National Indigenous People’s Day is a summertime tradition 

You know it’s the summer solstice when the mercury is soaring and the sound of happy little voices splashing in the water fill the air with a spirited joy.

Such was the scene at the Six Nations Community Hall on Friday as hundreds gathered to enjoy a free barbecue coupled with sun, music, a free midway, and of course, lots of laughter and smiles in celebration of National Indigenous People’s Day.

The Six Nations Fire Department even turned on the hose to cool off guests as the blazing midday sun announced the arrival of summer on Friday, much to the delight of youngsters enjoying the Six Nations splash pad.

Coun. Greg Frazer was at the community hall to welcome community members in the celebrations and reflect on what Indigenous Day meant to him.

“It’s a beautiful day. We’ve had a lot of issues in our community. This is a time to come together and socialize and just celebrate ourselves and to be together.

It’s also a day to show solidarity with other First Nations, he said, citing the recent Chiefs of Ontario annual assembly held on Six Nations where a new provincial chief was elected.

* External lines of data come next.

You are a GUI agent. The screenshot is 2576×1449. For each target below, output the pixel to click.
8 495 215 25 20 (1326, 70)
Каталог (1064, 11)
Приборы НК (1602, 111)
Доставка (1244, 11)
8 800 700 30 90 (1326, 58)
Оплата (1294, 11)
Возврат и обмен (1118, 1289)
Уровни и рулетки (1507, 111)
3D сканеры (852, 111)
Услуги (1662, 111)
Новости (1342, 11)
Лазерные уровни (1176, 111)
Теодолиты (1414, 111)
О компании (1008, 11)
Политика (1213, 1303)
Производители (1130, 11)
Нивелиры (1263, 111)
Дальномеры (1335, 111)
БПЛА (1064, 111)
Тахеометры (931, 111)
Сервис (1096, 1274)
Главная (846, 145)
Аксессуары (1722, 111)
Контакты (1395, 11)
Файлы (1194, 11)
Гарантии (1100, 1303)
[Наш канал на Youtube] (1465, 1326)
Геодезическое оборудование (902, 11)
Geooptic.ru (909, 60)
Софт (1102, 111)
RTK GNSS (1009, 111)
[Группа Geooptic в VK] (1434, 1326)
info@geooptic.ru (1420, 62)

“We’re trying to show solidarity with other nations. We have the same issues (as other First Nations). We have a strong voice if we speak together.”

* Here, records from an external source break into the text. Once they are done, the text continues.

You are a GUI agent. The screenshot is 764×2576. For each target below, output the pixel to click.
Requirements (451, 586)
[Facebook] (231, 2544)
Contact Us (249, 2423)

Indigenous People’s Day occurs on June 21 every year in Canada, going back to 1996, when the Governor General of the time, Romeo Leblanc, first declared the summer solstice as national Indigenous People’s Day.

It’s a day, the government said, to recognize Indigenous people, their culture and contributions to Canada.

Before that, however, the day was declared Indian Day in 1945 by chiefs across North America. The National Indian Brotherhood, now the Assembly of First Nations, called for the creation of a National Indigenous Solidarity Day in 1982 and took until 1996 when the Royal Commission on Aboriginal Peoples recommended the day to be officially and federally recognized.

It coincides with the month of June being an entire month federally dedicated to the history and contributions of Indigenous people in Canada as Indigenous People’s Month.